::: Input data :::
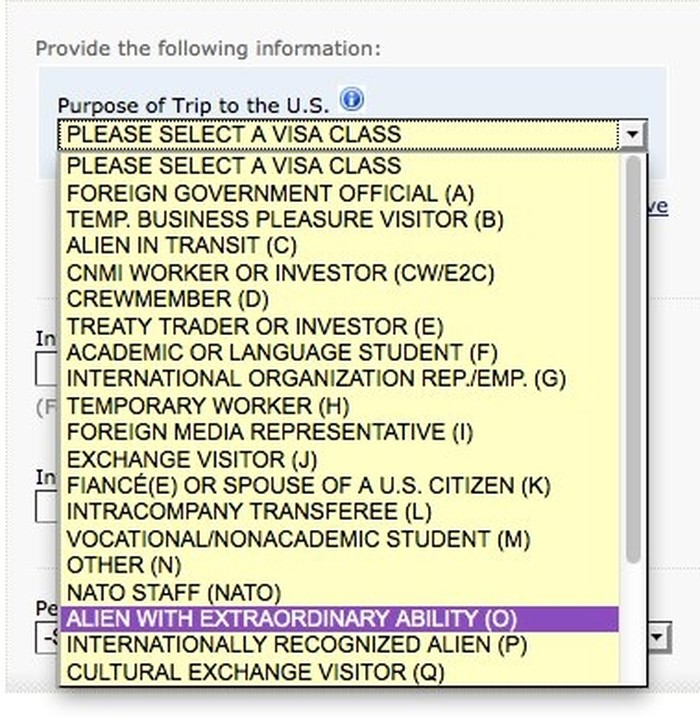Viewport: 700px width, 718px height.
Task: Select ALIEN IN TRANSIT (C)
Action: point(339,246)
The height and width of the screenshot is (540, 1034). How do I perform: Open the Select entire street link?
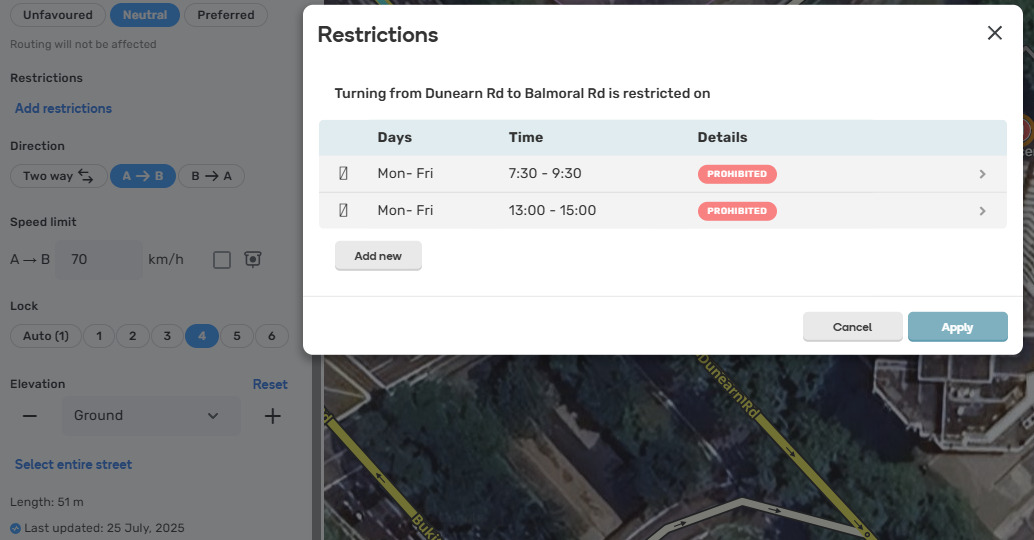tap(73, 464)

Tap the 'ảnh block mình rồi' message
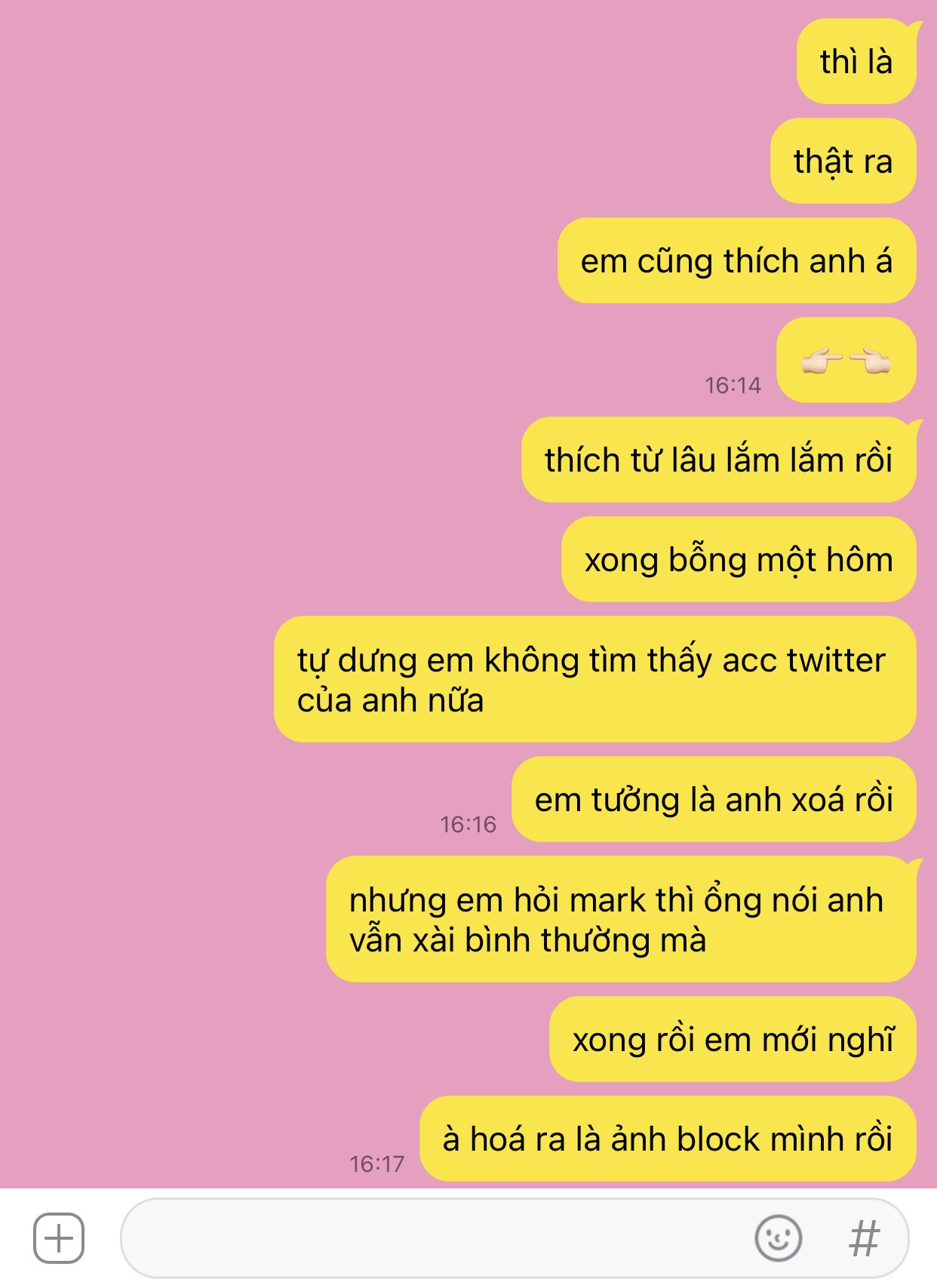tap(668, 1139)
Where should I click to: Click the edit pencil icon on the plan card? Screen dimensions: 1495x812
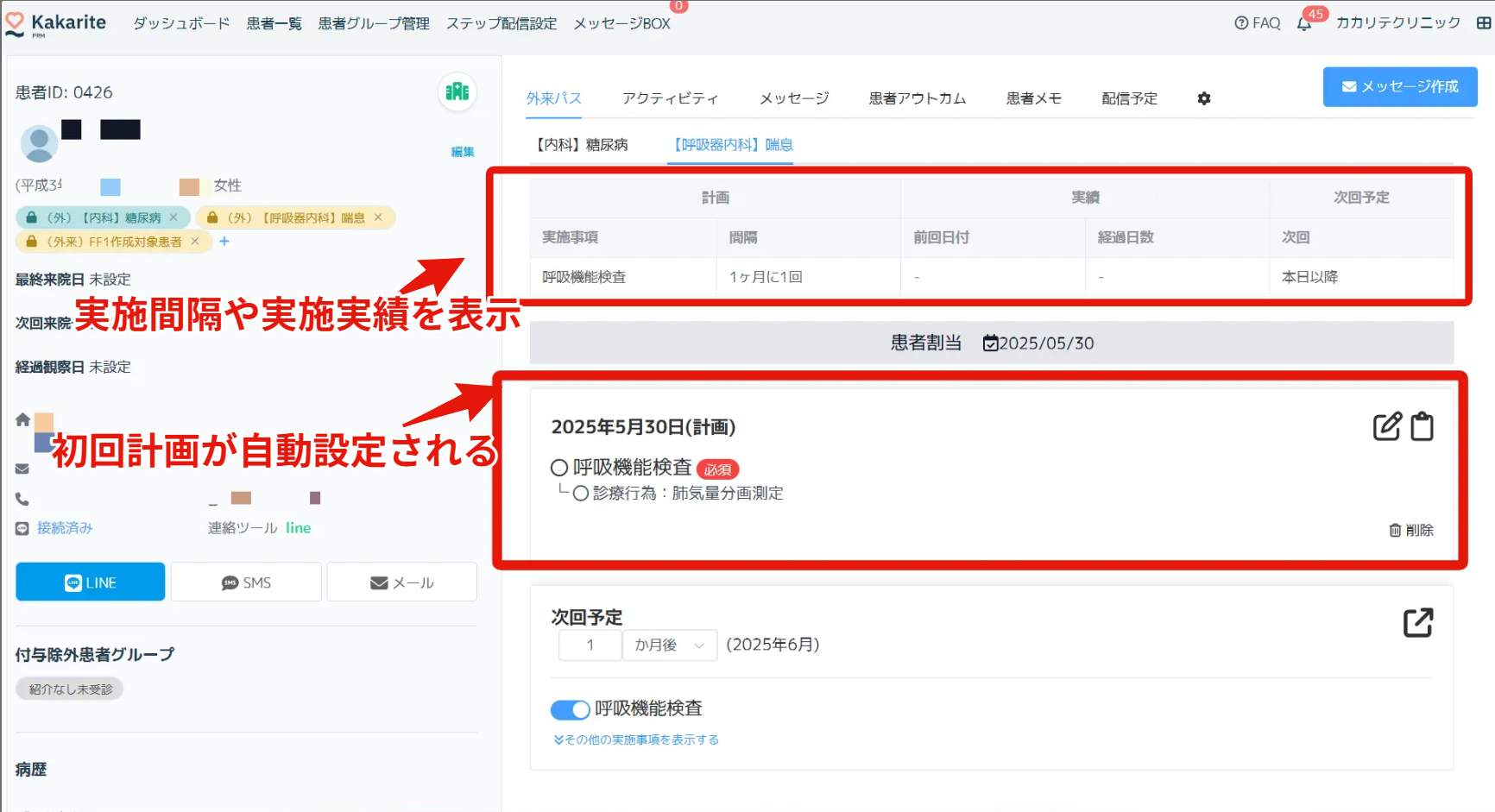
:::
What is required
Every line from the one containing "The height and" to the final line of the records should be duplicated exactly; no picture is to be copied.

Task answer
The height and width of the screenshot is (540, 1034). How do I perform: Open the Select entire street link?
tap(73, 464)

Tap the 'ảnh block mình rồi' message
tap(668, 1139)
Where should I click to: Click the edit pencil icon on the plan card? Screen dimensions: 1495x812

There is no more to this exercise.